24 jun 2008 . Actualizado a las 02:00 h.

Vecinos de Alba volvieron a presentar este fin de semana nuevas alegaciones contra las expropiaciones del AVE. Se quejan de que la línea expropiatoria va dando saltos desde Pedra Picada a Cerponzóns y que el resultado es que no todas las fincas reciben el mismo trato. Los vecinos quieren que el tren de alta velocidad ocupe el mínimo espacio posible, a poder ser, la franja de obras y poco más. De no ser así, lo que ahora son alegaciones podrían transformarse en el futuro en recursos.
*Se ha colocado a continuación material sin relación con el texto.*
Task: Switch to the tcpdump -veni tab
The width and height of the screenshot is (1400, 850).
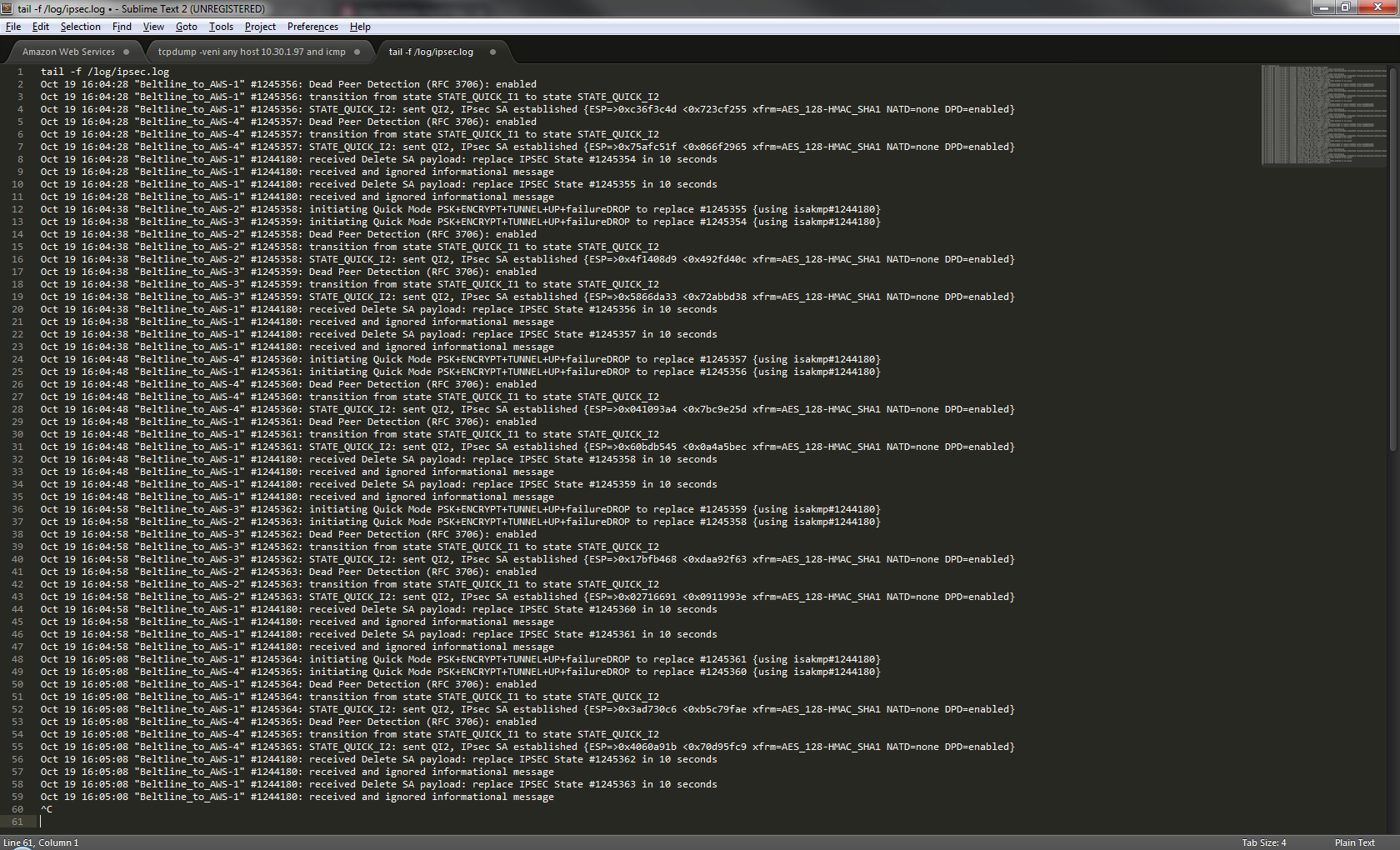Action: click(252, 52)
Es como si la regla y el compás hubiesen cedido «a un saltamontes» el trazado de las líneas de expropiación, se queja Xesús Pérez Viéitez, uno de los firmantes de las alegaciones del pasado fin de semana, mientras muestra planos con llamativos dientes de sierra en la zona a expropiar.

Los vecinos se alegran de que Fomento haya suprimido en Pedra Picada la expropiación de la zona de dominio público exterior a la obra (8 metros) a fin de salvar un grupo de casas existente en la zona. Pero lamentan que este criterio restrictivo, empleado asimismo en otros puntos, como el matadero municipal, así como para salvar algunas casas particulares, no se siga para el resto del tramo.
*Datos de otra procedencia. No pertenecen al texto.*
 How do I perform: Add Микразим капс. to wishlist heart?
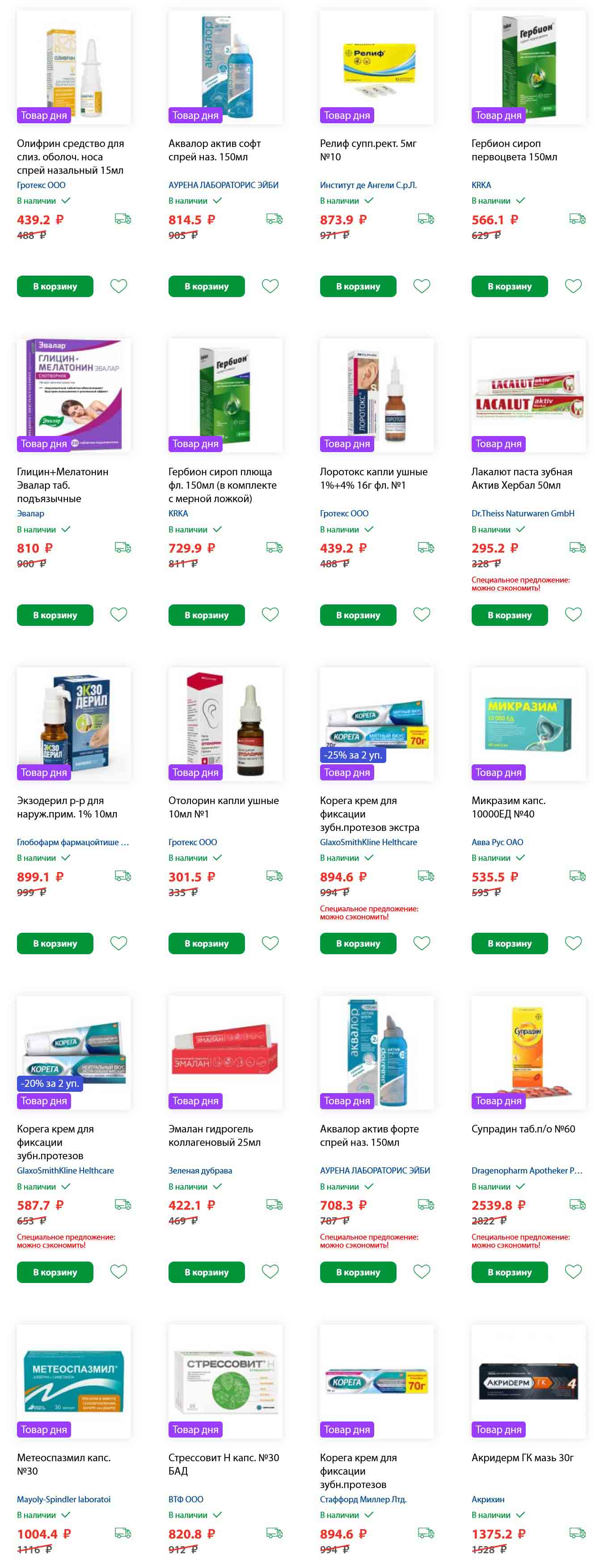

Quieren que se suprima la expropiación adicional de ocho metros en todo el recorrido paralelo al Camino de Santiago, desde Pedra Picada hasta el final del tramo en Cerponzóns. Señalan que a estos 8 metros y a la plataforma electrificada (de 13,9 metros de ancho) se añade, en sentido norte, a partir aproximadamente del kilómetro 4,5, un margen adicional de unos tres metros, unido en algún caso a un pequeño terraplén.

Todos estos conceptos sumados hacen que en Guxilde, por ejemplo, junto al cruce del tren actual con la vieja carretera local que unía la N-550 a Santiago y la PO-531 a Vilagarcía, hasta dos casas de piedra, dos cobertizos y un hórreo se vayan a ver afectados por la nueva línea de alta velocidad. Junto a estas casas se encuentra también la vieja vivienda del guardabarreras, ahora libre y hasta hace poco ocupada por dos personas mayores, que va a ser totalmente derribada.
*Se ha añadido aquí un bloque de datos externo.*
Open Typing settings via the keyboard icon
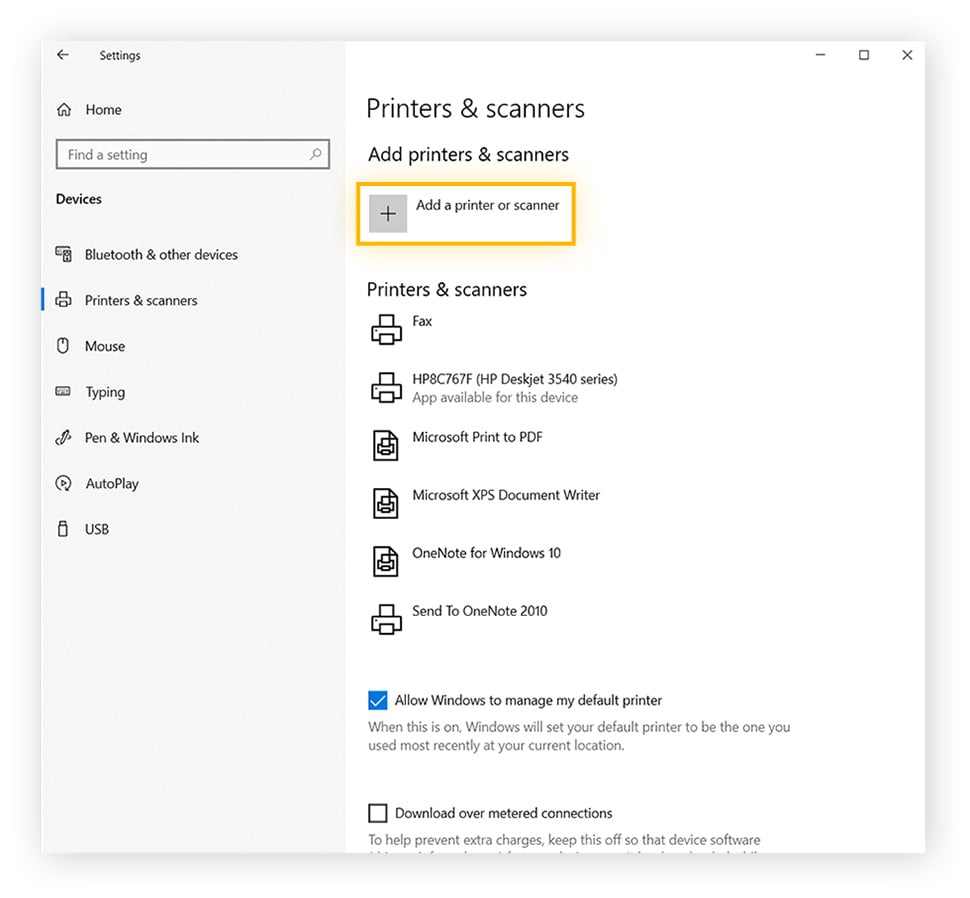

Si uno se asoma a la vía aún puede ver la vieja caseta desde la que el guarda accionaba la barrera. A unos 200 metros al sur, en el matadero, la línea expropiatoria se encoge para salvar la propiedad municipal. Algo parecido ocurre con fincas en la zona de Cernadas.

Adiós a la parra

Frente a la antigua Cros, Aurelio Abelleira mostraba ayer en Ferreira-Lérez su bodega y un emparrado. Allí, si nadie lo impide, habrá línea de ocho metros que, además de la parra y la bodega, se llevará por delante otra casa de piedra aprovechable para turismo rural, situada en la ruta que marcó Sarmiento del Monasterio de Lérez al de Poio.

Los vecinos han pedido en Ponte Cabras, muy cerca de este punto, la recuperación del camino tradicional a a Santiago desviado por el ferrocarril. Ahora, está lleno de maleza y es preciso limpiarlo. Se trataría además de prolongar el viaducto del tren en Ponte Cabras para recuperar el empedrado del camino y su antigua perspectiva sobre el viejo molino engullido por la antigua Cros.